A proactive context-aware system automatically adapts its user interface to the user’s situational needs. This is achieved by continuously capturing the environmental properties, reasoning upon the context, and detecting situations where unsolicited adjustments are helpful or notifications informative. If the characteristics of those situations are well known in advance, their occurrence can be detected at runtime by the rule-based processing of raw sensor data. However, rule-based context reasoning methods determine the user’s situation mostly based on present sensor signals instead of considering the situation to be likewise the product of the past context. This article introduces a graph-based situation modeling formalism for the specification of system-relevant environmental circumstances as context flow graphs. A directed cyclic graph represents thereby the distinct contextual characteristics a user’s situation is made of and the temporal order in which these appear and disappear during the evolution of the situation. Complex situations for rule-based proactive context-aware systems can then be expressed at a high level of abstraction and without the need to understand the underlying sensor-related signal processing mechanisms. The technical feasibility is demonstrated by a prototypical distributed proactive context-aware middleware that, in addition, comes up with a web-based user interface for the interactive graphical and logical modeling of situations as context flow graphs.

Highlights

  • W ITH his seminal thoughts about a future full of ubiquitous computing devices and services [1], Mark Weiser contributed to the success of an application design paradigm that is today known as context-aware computing [2]
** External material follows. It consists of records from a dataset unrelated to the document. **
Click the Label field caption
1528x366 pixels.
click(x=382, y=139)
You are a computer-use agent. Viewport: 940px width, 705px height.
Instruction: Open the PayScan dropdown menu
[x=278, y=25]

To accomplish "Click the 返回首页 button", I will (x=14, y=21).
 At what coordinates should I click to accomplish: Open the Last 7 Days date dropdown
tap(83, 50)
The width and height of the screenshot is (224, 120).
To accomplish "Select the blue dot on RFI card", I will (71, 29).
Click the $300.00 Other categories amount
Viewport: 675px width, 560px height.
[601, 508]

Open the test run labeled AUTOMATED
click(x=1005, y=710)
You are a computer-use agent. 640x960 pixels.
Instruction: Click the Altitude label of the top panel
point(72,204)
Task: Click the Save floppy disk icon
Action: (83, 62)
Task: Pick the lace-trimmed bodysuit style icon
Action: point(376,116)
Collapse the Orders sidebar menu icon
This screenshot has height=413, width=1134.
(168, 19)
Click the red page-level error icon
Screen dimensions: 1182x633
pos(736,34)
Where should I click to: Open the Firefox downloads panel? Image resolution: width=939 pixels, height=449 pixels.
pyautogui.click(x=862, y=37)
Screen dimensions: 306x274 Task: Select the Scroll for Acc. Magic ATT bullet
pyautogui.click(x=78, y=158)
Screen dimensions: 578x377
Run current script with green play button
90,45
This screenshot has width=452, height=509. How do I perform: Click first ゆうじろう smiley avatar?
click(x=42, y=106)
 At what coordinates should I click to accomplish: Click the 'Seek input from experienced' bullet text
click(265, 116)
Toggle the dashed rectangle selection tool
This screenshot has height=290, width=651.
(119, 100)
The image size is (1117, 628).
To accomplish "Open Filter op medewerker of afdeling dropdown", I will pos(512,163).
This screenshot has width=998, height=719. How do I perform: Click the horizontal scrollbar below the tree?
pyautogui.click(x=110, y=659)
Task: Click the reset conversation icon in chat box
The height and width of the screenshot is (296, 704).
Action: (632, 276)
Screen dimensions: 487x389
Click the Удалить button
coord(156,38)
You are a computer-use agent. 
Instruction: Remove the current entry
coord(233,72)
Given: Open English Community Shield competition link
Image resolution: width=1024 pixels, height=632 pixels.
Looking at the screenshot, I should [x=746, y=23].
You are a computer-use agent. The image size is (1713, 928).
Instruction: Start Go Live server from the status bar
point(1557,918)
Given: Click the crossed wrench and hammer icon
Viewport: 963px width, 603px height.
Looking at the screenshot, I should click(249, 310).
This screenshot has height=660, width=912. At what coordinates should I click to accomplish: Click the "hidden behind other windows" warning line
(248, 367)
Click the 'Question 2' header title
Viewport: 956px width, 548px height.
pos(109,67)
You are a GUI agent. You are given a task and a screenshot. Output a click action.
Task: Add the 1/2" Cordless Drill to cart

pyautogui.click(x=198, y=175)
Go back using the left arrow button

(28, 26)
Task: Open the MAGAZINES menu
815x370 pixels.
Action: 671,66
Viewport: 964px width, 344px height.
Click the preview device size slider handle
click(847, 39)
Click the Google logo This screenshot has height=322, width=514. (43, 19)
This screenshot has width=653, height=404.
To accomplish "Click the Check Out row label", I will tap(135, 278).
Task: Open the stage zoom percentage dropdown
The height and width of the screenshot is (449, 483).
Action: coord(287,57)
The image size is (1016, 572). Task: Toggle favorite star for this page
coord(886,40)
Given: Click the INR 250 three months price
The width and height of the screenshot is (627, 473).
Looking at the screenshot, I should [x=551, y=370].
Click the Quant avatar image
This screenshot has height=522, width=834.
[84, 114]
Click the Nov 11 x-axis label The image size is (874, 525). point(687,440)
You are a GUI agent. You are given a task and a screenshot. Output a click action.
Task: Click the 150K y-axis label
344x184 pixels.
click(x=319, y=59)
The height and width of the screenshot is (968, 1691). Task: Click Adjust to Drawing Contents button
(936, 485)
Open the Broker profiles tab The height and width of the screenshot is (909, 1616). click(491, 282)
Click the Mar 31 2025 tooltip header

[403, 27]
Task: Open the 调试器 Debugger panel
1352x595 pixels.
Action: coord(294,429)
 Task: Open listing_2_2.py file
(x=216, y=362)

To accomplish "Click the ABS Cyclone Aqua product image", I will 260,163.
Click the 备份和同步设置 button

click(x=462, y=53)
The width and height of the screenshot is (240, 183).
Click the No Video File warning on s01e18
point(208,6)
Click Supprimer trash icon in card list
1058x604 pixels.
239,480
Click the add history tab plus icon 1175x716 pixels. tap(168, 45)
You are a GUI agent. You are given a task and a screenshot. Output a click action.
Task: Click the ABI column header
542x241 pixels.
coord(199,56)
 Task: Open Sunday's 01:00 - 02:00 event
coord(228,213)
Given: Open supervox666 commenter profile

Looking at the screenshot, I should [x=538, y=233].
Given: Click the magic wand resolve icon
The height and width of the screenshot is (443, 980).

  • In a proactive context-aware system, this inference process can be set up either by hardcoding it, by allowing a user to customize it, or by letting the system learn the correlations between raw sensor signals and relevant high-level situations based on the usage history

  • Despite known challenges such as the detection of contradicting rules and the need to formalize the domain at design time [14], rule-based context reasoning became one of the major non-hard-wired contextaware computing techniques for ambient intelligence environments, with a multitude of approaches and applications introduced over the past decades [9]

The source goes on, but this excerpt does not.